Face à ces constats, il est apparu que l’égalité des chances d’accéder à l’école était insuffisante pour assurer l’égalité des chances d’avoir accès à un diplôme. Le système éducatif ne parviendrait pas à effacer les effets des inégalités sociales et culturelles sur les parcours scolaires des individus. Afin de mieux en saisir les causes, outre l’impact de l’évolution des inégalités sociales, plusieurs chercheurs se sont intéressés à ce qui se passait dans l’ensemble de l’organisation scolaire. L’effet établissement, l’effet classe ou l’effet maître ont notamment été analysés et ont permis de démontrer l’influence des différentes politiques et pratiques éducatives sur les acquis des élèves (Mons, 2008 et Gauthier, 2004).

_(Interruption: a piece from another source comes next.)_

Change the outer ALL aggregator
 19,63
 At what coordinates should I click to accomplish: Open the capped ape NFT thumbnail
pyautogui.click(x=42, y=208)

Les décisions gouvernementales ont donc un double impact sur le parcours scolaire des individus, de leur accès à leur diplomation. D’une part, en ayant la possibilité de répartir de manière plus ou moins juste les ressources au sein de la société, elles agissent sur les capacités des familles à soutenir les jeunes. D’autre part, en modelant le système éducatif, ces décisions vont également en favoriser ou en défavoriser certains. Nous proposons ici de présenter un bref portrait de l’état de l’égalité des chances. L’influence de l’origine sociale et culturelle, du genre, mais également de certaines politiques éducatives propres au Québec sera tour à tour prise en considération.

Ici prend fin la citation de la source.